**STATED GOAL**.
Reproduce verbatim the lines of the records below, from the line containing "Given: Click the Noise strip row label" through the line containing "tap(1320, 400)", both included.

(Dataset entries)
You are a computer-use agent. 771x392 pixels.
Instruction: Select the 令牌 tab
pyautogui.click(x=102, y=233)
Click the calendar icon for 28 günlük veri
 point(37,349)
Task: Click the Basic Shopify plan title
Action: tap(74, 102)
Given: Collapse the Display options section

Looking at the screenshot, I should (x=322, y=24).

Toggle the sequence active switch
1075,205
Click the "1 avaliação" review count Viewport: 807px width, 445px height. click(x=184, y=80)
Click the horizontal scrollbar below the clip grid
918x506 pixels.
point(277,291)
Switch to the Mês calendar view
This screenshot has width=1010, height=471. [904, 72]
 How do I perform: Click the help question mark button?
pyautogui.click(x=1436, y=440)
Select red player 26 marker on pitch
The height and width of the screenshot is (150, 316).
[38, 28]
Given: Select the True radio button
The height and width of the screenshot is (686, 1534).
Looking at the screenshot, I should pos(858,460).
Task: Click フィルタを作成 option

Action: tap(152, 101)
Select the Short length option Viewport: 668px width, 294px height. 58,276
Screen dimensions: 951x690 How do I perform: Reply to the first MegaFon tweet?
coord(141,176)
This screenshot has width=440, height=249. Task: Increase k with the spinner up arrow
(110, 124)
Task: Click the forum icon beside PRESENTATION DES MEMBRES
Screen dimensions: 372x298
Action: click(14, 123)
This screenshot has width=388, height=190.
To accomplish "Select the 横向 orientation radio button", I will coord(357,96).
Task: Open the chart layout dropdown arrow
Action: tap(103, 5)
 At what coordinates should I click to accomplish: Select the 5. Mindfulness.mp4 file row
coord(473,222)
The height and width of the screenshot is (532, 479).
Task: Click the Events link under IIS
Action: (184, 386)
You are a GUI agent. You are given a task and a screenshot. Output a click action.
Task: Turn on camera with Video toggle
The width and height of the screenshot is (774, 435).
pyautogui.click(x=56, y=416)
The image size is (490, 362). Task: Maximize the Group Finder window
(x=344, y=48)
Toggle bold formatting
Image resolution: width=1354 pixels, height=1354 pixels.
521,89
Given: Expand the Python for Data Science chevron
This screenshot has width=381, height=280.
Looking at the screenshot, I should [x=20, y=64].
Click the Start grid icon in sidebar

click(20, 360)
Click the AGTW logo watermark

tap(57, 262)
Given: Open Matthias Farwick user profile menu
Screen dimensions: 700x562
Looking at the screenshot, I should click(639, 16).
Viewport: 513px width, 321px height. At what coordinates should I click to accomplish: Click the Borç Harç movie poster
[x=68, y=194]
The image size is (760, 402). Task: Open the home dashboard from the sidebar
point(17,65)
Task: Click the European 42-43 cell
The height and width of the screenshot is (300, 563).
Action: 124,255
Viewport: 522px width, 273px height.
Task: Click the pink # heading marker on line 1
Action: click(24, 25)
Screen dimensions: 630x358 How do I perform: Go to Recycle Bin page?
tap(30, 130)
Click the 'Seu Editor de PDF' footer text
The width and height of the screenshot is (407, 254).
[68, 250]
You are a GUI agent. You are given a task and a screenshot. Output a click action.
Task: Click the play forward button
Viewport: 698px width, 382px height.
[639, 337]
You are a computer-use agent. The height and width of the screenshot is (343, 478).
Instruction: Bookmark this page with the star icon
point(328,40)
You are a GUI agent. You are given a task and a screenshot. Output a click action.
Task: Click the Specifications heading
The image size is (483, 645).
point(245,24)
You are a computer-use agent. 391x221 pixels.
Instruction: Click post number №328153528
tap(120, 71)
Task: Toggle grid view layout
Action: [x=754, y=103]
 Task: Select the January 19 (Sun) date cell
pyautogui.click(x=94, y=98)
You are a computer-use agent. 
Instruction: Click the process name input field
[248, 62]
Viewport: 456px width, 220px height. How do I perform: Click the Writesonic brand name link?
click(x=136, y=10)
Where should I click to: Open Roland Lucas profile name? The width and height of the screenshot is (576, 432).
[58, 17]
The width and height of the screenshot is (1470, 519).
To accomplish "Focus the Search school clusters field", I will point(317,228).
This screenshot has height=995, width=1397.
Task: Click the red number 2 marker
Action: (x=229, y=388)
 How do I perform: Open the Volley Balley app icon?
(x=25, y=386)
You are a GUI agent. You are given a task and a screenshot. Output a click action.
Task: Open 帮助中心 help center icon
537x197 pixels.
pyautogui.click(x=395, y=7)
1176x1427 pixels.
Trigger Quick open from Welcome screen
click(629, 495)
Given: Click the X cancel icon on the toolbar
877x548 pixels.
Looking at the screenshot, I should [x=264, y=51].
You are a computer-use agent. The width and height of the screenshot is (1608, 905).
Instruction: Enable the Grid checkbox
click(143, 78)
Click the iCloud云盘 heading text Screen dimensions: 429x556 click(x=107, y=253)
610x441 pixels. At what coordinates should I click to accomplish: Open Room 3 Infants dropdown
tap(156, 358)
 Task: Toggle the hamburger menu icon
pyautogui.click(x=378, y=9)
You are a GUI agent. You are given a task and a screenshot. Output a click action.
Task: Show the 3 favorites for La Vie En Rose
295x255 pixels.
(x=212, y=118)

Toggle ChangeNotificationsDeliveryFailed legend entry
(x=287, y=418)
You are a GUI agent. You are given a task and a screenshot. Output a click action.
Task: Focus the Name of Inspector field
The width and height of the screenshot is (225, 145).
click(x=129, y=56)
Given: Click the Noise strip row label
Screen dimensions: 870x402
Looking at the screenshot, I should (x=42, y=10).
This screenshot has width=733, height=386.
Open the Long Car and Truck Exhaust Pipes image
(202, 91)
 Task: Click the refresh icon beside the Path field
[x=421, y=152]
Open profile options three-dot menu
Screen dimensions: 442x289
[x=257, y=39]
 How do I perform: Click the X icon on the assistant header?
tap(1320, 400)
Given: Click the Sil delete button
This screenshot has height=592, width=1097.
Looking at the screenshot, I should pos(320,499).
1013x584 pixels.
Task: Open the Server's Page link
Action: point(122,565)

**RESPONSE**.
Given: Click the Noise strip row label
Screen dimensions: 870x402
Looking at the screenshot, I should (x=42, y=10).
This screenshot has width=733, height=386.
Open the Long Car and Truck Exhaust Pipes image
(202, 91)
 Task: Click the refresh icon beside the Path field
[x=421, y=152]
Open profile options three-dot menu
Screen dimensions: 442x289
[x=257, y=39]
 How do I perform: Click the X icon on the assistant header?
tap(1320, 400)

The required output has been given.